NEW YORK – Meridan Bioscience announced Thursday it has submitted an assay for the detection of campylobacter species to the US Food and Drug Administration for 510(k) clearance.

The assay, called Curian Campy, detects campylobacter species C. jejuni, C. coli, C. upsaliensis, and C. lari in stool samples preserved in Cary-Blair-based transport media or unpreserved.

Curian Campy runs on Meridian's Curian rapid fluorescent immunoassay instrument that was cleared by the FDA last year together with an assay for H. pylori. The instrument has a small footprint with a three-step workflow requiring one minute of hands-on time.

In a statement, Meridian noted that the assay is one of many in the pipeline to expand the Curian menu, which is centered in its expertise and proprietary core technologies enabling lateral flow testing for gastrointestinal pathogens using stool samples.
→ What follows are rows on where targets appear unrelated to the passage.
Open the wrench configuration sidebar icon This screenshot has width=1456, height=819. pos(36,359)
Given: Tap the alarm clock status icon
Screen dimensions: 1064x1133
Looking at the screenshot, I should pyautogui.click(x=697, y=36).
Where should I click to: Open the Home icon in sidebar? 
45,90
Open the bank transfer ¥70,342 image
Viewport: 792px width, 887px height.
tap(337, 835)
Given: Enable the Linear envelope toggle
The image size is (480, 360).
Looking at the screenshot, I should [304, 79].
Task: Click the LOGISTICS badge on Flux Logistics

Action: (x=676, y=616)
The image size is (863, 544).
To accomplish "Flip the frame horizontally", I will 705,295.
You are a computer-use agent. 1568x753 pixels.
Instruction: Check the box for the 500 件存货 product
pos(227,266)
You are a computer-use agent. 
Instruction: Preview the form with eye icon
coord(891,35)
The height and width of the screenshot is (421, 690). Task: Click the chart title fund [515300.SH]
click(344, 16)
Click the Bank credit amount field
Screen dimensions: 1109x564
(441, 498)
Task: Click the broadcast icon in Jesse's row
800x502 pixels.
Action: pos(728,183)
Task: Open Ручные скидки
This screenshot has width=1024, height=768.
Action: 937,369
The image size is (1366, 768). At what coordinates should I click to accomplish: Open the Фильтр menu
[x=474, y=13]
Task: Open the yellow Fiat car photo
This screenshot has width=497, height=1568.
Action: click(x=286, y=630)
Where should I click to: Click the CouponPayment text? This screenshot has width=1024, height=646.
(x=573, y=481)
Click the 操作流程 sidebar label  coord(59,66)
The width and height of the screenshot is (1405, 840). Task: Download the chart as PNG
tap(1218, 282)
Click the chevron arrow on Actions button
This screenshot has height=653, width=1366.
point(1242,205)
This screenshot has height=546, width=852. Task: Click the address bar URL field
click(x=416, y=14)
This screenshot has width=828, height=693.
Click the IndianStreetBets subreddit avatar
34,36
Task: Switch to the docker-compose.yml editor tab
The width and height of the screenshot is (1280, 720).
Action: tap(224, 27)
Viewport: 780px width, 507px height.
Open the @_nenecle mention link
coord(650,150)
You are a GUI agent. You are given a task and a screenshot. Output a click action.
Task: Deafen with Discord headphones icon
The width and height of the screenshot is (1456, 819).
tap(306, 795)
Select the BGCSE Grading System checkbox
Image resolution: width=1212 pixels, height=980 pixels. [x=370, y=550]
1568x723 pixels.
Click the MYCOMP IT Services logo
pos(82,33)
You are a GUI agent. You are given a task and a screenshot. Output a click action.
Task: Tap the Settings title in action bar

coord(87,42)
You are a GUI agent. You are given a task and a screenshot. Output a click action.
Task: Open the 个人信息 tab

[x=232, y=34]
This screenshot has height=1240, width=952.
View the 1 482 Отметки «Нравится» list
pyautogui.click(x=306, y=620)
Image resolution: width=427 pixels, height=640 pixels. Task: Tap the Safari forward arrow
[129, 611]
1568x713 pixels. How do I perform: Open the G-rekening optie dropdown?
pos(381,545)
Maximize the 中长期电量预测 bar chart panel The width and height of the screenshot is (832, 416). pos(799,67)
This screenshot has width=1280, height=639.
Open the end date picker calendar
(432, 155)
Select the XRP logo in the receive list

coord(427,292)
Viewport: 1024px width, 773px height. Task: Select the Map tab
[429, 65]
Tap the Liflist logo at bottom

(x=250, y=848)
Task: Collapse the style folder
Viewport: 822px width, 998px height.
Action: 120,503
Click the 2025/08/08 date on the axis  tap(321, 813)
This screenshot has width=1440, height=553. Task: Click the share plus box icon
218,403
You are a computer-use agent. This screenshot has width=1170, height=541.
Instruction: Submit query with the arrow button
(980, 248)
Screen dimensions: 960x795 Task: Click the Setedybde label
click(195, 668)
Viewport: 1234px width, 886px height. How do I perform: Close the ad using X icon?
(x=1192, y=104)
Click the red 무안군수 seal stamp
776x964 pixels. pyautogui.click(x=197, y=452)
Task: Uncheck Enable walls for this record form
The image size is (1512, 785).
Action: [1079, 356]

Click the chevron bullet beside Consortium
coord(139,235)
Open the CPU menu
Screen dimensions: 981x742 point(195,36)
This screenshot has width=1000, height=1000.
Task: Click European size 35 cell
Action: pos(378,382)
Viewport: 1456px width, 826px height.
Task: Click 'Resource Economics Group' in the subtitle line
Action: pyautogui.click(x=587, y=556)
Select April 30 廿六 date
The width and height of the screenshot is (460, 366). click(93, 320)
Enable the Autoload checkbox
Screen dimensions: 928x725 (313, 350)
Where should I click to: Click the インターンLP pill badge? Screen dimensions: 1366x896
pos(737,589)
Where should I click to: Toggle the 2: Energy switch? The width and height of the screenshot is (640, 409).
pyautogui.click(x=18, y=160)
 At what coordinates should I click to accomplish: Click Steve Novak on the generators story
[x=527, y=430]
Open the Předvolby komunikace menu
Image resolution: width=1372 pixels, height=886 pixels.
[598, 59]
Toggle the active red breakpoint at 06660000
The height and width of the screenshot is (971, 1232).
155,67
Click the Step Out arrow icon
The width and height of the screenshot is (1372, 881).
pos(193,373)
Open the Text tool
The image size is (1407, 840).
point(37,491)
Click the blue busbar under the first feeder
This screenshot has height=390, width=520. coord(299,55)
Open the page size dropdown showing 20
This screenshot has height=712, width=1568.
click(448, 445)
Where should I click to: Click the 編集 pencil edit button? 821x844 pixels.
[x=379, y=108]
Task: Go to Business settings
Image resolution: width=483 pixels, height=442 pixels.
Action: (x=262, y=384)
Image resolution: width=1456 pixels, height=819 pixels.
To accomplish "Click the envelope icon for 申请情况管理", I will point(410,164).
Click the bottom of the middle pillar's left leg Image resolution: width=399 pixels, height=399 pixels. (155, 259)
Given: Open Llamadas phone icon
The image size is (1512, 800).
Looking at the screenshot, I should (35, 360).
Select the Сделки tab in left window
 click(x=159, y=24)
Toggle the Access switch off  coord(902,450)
Campylobacter is a Gram-negative bacteria that is the most common bacterial cause of diarrheal illness in the US, according to the US Centers for Disease Control and Prevention. The CDC estimates that 1.5 million people each year are infected via contaminated food, particularly undercooked poultry. The agency has previously also encouraged labs employing culture-independent diagnostic tests to also perform reflex culture for public health reporting purposes.